Your task
Within the material below, tally every line that holds the word "chart", then give the tally and nothing more.

Given information
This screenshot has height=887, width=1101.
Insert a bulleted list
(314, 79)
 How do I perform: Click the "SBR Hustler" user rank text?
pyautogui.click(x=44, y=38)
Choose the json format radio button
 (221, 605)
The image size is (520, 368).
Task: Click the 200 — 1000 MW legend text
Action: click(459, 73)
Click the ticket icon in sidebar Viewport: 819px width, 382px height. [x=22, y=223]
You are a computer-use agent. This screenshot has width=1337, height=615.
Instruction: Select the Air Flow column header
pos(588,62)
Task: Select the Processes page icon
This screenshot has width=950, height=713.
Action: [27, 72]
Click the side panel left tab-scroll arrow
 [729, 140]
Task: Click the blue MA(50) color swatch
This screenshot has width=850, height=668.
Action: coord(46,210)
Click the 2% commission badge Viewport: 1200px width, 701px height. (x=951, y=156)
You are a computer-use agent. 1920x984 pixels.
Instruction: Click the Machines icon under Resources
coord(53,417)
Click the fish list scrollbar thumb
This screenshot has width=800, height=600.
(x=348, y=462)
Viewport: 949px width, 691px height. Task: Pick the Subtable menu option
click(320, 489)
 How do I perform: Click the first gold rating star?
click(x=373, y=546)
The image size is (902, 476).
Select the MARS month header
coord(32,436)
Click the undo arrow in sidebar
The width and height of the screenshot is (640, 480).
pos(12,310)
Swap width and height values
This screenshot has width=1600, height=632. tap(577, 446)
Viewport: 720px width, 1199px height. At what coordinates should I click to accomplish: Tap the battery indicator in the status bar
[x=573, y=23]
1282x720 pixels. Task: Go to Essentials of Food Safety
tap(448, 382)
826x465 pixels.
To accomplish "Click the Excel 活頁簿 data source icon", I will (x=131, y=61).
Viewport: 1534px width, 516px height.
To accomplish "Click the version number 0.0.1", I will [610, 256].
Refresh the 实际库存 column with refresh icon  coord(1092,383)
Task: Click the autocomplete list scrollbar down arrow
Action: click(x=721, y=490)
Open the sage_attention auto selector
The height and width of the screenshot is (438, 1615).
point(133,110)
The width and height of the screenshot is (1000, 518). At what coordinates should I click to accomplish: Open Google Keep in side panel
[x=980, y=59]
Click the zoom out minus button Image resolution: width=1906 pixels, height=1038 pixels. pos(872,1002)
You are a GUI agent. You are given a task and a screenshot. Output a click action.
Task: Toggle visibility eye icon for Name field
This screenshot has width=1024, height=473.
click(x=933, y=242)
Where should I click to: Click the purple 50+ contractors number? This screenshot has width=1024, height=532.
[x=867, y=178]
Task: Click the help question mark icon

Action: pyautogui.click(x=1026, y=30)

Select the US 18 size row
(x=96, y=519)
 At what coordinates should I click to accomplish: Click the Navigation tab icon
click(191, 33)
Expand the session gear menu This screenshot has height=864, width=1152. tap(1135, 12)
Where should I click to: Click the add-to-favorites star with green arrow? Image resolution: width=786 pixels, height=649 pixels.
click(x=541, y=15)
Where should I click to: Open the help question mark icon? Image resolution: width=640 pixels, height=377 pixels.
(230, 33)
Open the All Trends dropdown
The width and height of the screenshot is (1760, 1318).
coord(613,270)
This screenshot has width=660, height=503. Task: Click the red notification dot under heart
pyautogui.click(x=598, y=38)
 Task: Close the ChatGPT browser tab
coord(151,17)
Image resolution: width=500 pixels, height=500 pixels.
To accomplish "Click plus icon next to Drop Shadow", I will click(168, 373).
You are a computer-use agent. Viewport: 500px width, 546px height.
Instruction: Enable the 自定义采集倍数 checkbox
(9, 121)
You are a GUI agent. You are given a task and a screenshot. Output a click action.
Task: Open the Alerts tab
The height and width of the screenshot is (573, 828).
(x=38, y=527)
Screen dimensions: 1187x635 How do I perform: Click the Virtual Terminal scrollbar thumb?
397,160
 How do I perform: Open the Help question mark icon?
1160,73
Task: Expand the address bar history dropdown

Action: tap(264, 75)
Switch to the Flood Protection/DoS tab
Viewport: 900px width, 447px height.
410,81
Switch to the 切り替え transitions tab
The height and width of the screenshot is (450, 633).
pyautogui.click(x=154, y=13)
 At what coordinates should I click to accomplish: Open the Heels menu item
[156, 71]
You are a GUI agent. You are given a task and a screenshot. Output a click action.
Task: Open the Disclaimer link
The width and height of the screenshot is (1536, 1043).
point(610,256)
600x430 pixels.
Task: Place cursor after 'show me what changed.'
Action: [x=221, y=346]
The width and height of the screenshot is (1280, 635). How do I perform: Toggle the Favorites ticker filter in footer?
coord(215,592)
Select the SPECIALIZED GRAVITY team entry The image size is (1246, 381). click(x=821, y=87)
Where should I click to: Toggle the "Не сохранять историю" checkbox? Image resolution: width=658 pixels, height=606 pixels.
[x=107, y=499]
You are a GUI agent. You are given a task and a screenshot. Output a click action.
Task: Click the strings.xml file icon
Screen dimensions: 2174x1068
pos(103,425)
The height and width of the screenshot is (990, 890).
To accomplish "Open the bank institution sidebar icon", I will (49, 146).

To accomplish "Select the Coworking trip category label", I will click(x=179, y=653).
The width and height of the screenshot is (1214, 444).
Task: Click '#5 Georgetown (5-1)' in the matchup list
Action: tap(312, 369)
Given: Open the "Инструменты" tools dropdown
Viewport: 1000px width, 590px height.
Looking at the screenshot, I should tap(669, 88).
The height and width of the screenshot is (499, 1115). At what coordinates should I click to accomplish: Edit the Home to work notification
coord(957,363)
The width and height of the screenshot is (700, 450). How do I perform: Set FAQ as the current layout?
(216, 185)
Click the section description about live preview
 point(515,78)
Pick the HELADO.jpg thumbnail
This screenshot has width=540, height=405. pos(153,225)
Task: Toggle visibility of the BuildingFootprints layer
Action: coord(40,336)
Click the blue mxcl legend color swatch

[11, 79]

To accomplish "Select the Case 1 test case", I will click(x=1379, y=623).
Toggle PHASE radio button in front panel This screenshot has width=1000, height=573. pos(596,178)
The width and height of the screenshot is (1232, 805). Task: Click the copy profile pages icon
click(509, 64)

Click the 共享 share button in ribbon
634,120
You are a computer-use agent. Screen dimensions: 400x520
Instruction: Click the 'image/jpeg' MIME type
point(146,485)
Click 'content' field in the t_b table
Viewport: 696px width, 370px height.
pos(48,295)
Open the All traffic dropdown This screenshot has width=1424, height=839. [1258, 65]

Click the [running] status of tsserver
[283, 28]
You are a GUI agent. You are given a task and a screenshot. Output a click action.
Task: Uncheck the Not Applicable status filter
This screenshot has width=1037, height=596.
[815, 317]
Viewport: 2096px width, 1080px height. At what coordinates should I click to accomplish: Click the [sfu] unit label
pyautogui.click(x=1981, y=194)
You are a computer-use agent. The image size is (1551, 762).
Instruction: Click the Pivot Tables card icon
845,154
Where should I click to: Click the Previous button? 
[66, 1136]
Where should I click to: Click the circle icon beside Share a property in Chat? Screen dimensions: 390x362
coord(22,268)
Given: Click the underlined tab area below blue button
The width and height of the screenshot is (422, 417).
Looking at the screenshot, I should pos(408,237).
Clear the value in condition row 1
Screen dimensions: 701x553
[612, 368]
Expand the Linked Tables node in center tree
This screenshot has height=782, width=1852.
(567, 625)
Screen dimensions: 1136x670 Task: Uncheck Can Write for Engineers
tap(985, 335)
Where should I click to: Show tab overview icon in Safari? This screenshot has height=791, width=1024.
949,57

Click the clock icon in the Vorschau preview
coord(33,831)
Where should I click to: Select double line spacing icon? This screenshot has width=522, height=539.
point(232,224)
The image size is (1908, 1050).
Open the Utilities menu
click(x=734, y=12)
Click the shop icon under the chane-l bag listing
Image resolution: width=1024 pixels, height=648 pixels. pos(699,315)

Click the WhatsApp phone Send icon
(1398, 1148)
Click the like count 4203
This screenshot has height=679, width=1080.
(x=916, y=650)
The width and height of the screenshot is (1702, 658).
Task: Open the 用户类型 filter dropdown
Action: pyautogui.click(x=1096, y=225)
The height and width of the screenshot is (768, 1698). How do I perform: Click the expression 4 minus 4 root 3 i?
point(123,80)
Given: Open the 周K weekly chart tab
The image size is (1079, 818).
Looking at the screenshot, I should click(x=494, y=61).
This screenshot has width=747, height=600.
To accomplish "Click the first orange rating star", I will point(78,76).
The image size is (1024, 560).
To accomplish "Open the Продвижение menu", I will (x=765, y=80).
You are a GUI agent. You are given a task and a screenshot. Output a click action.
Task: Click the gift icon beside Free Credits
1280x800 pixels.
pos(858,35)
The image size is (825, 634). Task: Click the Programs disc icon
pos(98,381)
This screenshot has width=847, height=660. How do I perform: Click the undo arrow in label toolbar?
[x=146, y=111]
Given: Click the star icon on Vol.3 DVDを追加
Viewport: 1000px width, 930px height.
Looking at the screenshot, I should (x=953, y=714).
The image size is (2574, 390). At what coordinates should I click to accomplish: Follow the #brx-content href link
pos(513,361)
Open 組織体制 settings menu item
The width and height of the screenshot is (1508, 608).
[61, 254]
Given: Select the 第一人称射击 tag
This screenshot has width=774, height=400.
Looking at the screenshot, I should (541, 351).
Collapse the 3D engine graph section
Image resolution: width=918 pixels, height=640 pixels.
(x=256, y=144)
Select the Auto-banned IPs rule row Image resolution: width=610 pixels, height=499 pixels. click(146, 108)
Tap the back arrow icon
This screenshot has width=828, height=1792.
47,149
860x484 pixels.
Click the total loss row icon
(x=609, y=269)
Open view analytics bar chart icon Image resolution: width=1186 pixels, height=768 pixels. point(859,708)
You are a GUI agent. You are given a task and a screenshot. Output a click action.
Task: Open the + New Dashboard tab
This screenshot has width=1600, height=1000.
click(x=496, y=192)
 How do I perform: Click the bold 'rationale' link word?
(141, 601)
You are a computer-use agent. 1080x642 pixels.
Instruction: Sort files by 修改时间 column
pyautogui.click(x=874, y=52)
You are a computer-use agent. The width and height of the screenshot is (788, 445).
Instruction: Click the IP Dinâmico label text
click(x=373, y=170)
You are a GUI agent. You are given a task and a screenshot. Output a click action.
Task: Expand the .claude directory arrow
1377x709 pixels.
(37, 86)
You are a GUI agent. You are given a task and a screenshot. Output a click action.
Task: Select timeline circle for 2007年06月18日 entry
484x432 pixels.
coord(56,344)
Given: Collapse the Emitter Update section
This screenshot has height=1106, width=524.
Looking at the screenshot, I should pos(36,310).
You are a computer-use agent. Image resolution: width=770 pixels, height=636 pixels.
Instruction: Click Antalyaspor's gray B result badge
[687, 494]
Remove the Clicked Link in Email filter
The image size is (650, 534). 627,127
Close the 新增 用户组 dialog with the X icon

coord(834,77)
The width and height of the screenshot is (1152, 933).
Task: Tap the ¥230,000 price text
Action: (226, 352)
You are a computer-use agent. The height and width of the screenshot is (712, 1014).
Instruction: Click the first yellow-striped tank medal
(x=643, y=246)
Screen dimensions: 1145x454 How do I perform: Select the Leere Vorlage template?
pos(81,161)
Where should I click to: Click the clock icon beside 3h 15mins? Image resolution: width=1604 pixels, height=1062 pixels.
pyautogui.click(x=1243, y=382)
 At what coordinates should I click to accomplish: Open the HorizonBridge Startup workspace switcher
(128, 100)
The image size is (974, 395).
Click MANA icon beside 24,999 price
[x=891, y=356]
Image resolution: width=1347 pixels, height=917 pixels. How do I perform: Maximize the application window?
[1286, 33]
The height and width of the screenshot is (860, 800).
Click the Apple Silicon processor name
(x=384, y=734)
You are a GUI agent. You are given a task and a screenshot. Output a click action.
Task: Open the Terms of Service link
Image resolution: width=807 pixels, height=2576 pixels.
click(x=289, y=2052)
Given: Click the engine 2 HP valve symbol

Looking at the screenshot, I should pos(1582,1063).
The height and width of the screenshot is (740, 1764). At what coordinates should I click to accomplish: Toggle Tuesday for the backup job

Solution to the exercise
2